Sin embargo, de cuando en cuando, por invitación o porque soy un buen
televidente, llegan a mí las obras de “la gente de teatro” y es así que canal 22
transmitió La vida es sueño, de
Calderón de la Barca, en versión de Claudio Valdés Kuri, presentada recientemente en el
Centro Cultural del Bosque. Lo primero que pensé fue que tenía una buena
dirección de cámaras, como si lo hubieran ensayado para su grabación en tv; y,
aunque no llega al nivel de las producciones europeas, parece que en México ya
aprendimos a presentar teatro en video.
Lo segundo que pensé fue lo siguiente: la "adaptación" o
“lectura” (que ya es mucho decir), que hizo Claudio Valdés Kuri, resultó en una
fantasía jarocho-homo-erótica, propia de un imbécil ignorante que no sabe leer;
hecha sobre la escena por (eso parecían) unos imbéciles ignorantes que no
saben leer y, por ende, no saben hablar, pero eso sí, muy delgados. Ésta versión logró, sobre la escena,
exterminar toda la belleza del texto. Estoy de acuerdo en que los actores
tienen que comer y por esto, a veces aceptan participar en proyectos
mezquinos, pero esto no los excluye de la responsabilidad de promover la
mezquindad, la mediocridad y demás actitudes mercenarias ¿Por qué, cuando se
trata de un actor haciendo telenovelas en televisa o tv azteca, se le critica
con todo rigor; mientras que un actor en teatro haciendo una obra mezquina, se le trata con
consideraciones especiales? ¿Con qué calidad moral se puede criticar la
corrupción, cuando actuamos corruptamente en nuestra cotidianidad? Y todavía es peor cuando el actor se deja convencer por ideas estúpidas, ya sea
por amistad o por enajenaciones mesiánicas, porque hablar de ideologías es
demasiado, en este caso.
Como sea, mientras veía esta obra de Valdés Kuri, recordé que uno entra a la carrera de teatro con prejuicios e ideas preconcebidas que
luego se complejizan o se enredan. El asunto es que, cuando se trata de hacer
tu primera puesta en escena, quieres meter y hacer notar tus referentes y todas
aquellas influencias que consideras nuevas, vanguardistas y auténticas; luego
aprendes dos o tres ejercicios de calentamiento, concentración o de técnica
teatral y dos o tres estilos y corrientes estilísticas, y también los metes; lo
que queda es lo que, anteriormente, se denominaba “Papaya cósmica”, es decir,
una mezcla desproporcionada y desbocada
de ocurrencias sin sentido que, inevitablemente, aparecen en cada
generación. Y si, además de todo, tienes ínfulas de grandeza porque piensas que
tienes una visión del mundo que nadie más tiene, pues la payasada se completa.

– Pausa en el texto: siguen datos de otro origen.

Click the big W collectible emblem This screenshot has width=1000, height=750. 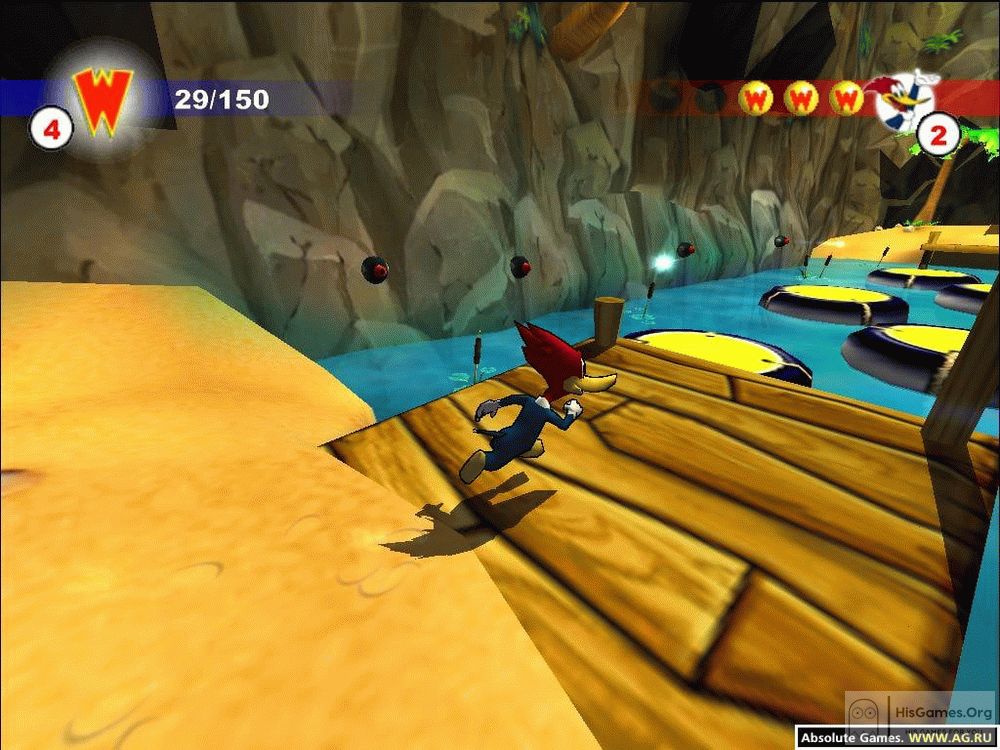coord(100,101)
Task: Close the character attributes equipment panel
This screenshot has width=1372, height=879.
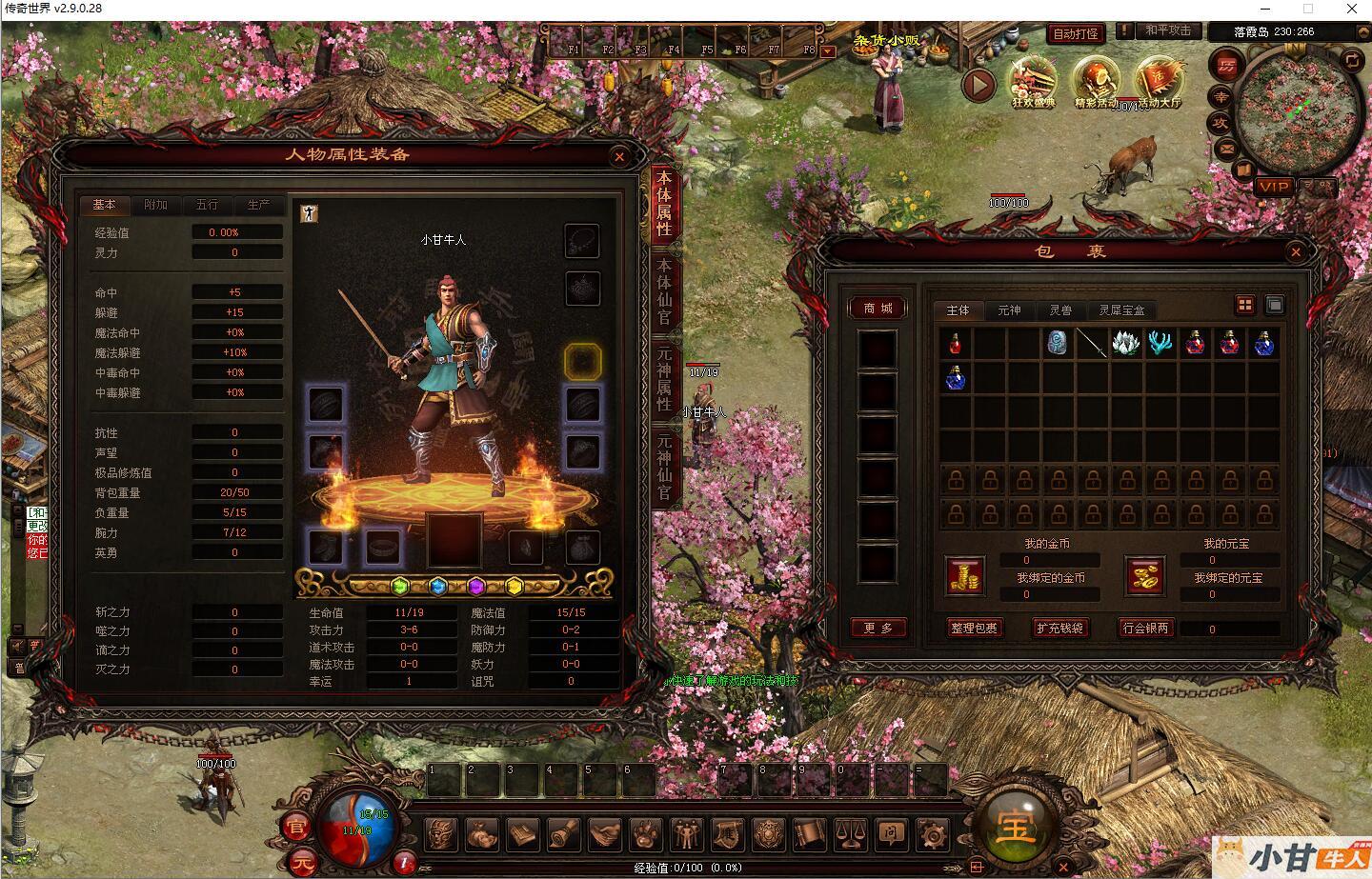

Es así que, este montaje de Claudio Valdés Kuri contiene todos y cada
uno de los errores que un ignorante primerizo cometería; pero, además, se suma cierta lamentable imbecilidad, cada vez más cotidiana en el
“medio teatral”. Era notorio que los actores no sabían qué estaban diciendo, de qué
hablaban. Era notorio que había una confusión entre volumen e intensidad, entre
proyección, expresión y expresividad; las técnicas más elementales de la
representación eran tan deficientes que la actuación terminaba por ser un
“ilustrar” nivel primaria el día de las madres, así de acartonado,
gritado, sobreactuado, impostado, desarticulado y torpe.
En este sentido, el texto de Calderón fue un mero pretexto para darle un
marco dorado a las insufribles fantasías del director. Cuando espectáculos escénicos de la más alta calidad
internacional están a dos googleadas de distancias, se hacen todavía más
notorios el cliché, así como los recursos desgastados hasta el ridículo y revisitados de manera incompetente. Era notorio el fastidio del público y la nula conexión con la escena. Era notorio que allí no había espacio escénico, no había acontecimiento, no había teatro y con todo, al final el público aplaudió y siguió aplaudiendo en un acto
mecánico, como parte del protocolo de asistir al teatro, como aquella persona
que enciende el televisor no para verlo, sino para escuchar algo mientras lleva
a cabo sus alienantes actividades cotidianas.